Cette nouvelle itération de la saga opère un tournant majeur, en basculant à l’ère contemporaine. Jusque-là, les Dracula de la Hammer — voire même l’ensemble de leur production vampirique — étaient cantonnés au XIXe siècle, au mieux au début du XXe siècle (comme dans Le Baiser du vampire de Don Sharp en 1963). En 1972, la Hammer — qui avait il y a encore quelques années une nette avance dans le registre horrifique — fait face à une concurrence accrue, venue notamment des États-Unis. L’impulsion de The Birds (Les Oiseaux, 1963) d’Alfred Hitchcock s’est accélérée avec des longs-métrages tels que La nuit des morts-vivants (Night of the Living Dead, 1968) de George A. Romero ou Rosemary’s Baby (1968) de Roman Polanski. La figure du vampire est elle aussi sous une même influence, des films comme Count Yorga, Vampire (1970) de Bob KelljanLes Lèvres rouges (1971) d’Harry Kümel ou Blacula (1972) de William Crain en attestent. Hammer Films tente donc de moderniser l’une de ses franchises phares en la mettant au diapason de l’époque.

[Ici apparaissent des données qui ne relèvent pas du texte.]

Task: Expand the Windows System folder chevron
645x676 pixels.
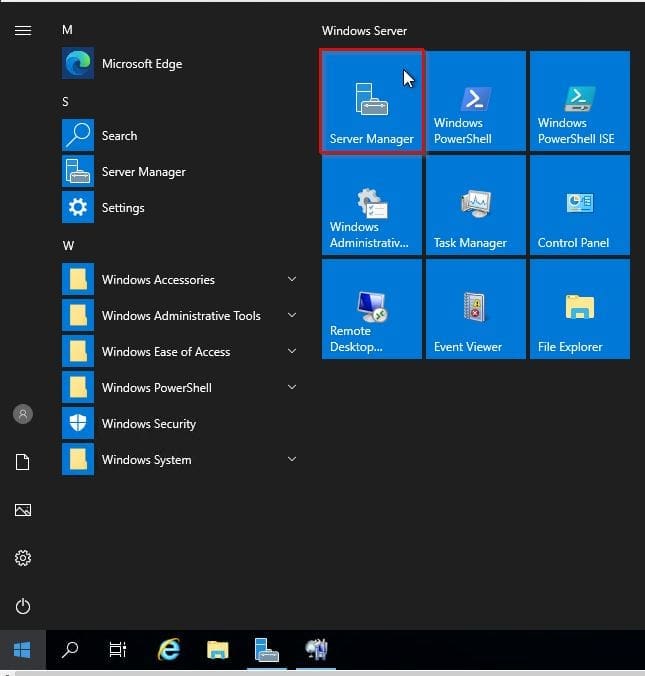Action: tap(292, 460)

Le film paraît ainsi s’articuler avec des événements des années 1960-1970 comme le cas du Vampire de Highgate et les meurtres commis par Charles Manson et ses disciples, deux affaires mentionnées par les protagonistes du long-métrage.Anthony Hinds mêle à cet égard culte satanique — un filon que le cinéma anglais de la période exploitera jusqu’à l’os — et film de vampire. L’histoire est dans le même temps en résonnance avec Taste the Blood of Dracula (Une messe pour Dracula, 1970) de Peter Sasdy, qui imaginait déjà le retour du comte grâce à une messe noire. Reste que si le métrage de 1970 soulignait l’hypocrisie des plus agés et l’incidence de leurs actes sur leurs enfants, celui de Gibson prend une tournure différente. Ici, c’est davantage l’appétence d’une jeune génération pour la débauche qui paraît être au cœur du récit. Musique rock, drogue et sexe vont de pair et mèneront le petit groupe d’ami à flirter avec un mal incontrôlable. La sexualité continue de s’imposer à l’écran, autant dans les relations libérées entre les personnages humains qu’au travers de Dracula lui-même. Le vampire incarne la pulsion coupable, et la dimension érotique de sa morsure est ici indéniable. Il y a dans le même temps l’idée de la duplicité, Johnny Alucard dissimulant à ses comparses ses intentions réelles : devenir immortel en ressuscitant Dracula.

Si le film n’adapte pas textuellement le roman de Stoker, on retrouve à nouveau çà et là des éléments puisés dans les pages du livre. À commencer par le retour de Van Helsing, absent des volets du cycle depuis The Brides of Dracula (Les Maîtresses de Dracula, 1960) de Terence Fisher. L’utilisation d’une dague contre le vampire et la mention de ce dernier à son passé de dirigeant — « moi qui ai commandé des nations » — paraissent également tirées du livre). Ici, les vampires feront face à des crucifix, de l’eau bénite et à la lumière du soleil. Petite nouveauté : l’une des créatures de la nuit sera tuée par l’eau courante… d’une douche ! Le nom Alucard, enfin, est un gimmick qui a depuis fait boule de neige, notamment dans le jeu vidéo Castlevania. Cette idée avait déjà été utilisée dans Son of Dracula (Le fils de Dracula, 1943).

Dracula A.D. 1972 est un opus de la saga des Dracula de Hammer marqué par un revirement drastique : l’abandon du XIXe siècle pour les années 1970. Le film parvient à puiser dans sa matière historique tout en se mettant en résonnance avec son époque.